Non, je te raconterai tous les malades pour qui nous avons été là au bon moment ; ceux qui sont rentrés chez eux soignés, guéris, rassurés et encore plein de confiance dans nos hôpitaux ; ceux dont nous sommes parvenus à ralentir le compte à rebours ; ceux dont le passage aux Urgences a changé le cours de leur vie.

Je te raconterai aussi nos anges bleus, verts ou blancs. Tu les verras courir de box en brancards et de brancards en box, perfusions dans une main et bilan dans l’autre. Ils, elles n’ont pas d’ailes mais un cœur aussi grand que tes anges à toi.

Promis, je ne te demanderai pas de miracles.
C’est à nous de nous démerder. Dieu, ton patron, sait bien que nous y mettons toutes nos forces et tout notre cœur.

Petit papa Noël qui est aux cieux.
Laisse tes cadeaux dans le traineau, nous n’en avons pas besoin. Donne-nous aujourd’hui des tonnes de bienveillance pour que l’humanité qui est en nous ne s’étouffe pas sous le poids du fardeau. Nos malades en ont tant besoin.
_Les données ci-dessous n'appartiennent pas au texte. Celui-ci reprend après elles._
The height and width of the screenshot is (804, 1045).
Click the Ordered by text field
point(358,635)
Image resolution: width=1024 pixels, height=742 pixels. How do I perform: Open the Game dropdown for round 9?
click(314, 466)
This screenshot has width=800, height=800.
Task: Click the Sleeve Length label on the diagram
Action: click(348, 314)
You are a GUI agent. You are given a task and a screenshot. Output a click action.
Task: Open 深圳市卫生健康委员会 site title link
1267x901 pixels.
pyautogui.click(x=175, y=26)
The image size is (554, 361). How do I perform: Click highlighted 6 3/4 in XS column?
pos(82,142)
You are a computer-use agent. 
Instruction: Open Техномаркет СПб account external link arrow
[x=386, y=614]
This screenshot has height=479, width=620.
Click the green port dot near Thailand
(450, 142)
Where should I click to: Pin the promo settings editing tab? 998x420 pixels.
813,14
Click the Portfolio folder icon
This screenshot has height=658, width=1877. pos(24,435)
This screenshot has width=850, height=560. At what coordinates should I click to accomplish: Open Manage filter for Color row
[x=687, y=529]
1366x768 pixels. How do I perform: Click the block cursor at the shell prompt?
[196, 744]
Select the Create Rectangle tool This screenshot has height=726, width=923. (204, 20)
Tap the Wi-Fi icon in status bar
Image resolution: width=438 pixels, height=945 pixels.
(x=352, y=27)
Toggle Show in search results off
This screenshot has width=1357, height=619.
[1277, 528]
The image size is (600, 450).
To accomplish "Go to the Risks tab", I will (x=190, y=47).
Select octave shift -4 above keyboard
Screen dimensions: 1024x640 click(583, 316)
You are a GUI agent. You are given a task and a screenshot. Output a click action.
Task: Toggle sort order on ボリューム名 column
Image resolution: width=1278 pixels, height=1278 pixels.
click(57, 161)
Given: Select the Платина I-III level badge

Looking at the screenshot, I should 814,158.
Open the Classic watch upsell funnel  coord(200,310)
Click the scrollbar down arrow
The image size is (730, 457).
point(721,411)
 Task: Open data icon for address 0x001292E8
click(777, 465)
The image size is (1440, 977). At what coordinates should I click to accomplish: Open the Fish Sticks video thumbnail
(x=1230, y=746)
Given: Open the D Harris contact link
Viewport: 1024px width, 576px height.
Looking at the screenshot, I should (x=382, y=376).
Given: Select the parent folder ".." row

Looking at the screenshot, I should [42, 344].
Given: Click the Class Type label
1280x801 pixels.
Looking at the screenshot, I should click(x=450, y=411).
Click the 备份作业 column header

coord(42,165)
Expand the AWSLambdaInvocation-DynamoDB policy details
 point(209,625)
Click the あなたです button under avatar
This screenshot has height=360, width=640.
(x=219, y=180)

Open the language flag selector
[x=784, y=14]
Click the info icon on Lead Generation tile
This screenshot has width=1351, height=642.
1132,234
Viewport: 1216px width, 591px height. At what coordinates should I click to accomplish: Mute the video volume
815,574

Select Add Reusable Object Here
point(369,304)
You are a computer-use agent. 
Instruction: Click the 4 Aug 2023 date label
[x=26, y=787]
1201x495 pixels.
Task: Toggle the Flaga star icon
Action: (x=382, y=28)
Dans l’attente de ta visite, surtout ne tombe pas malade.
Porte le masque, lave-toi les mains souvent et vaccine toi.


Docteur Jean-Marie Haegy


PS : si jamais tu croises une crèche dans un service, éloigne d’elle l’administrateur tatillon ou le juge en prurit de jugement. Nous avons tellement besoin d’y croire.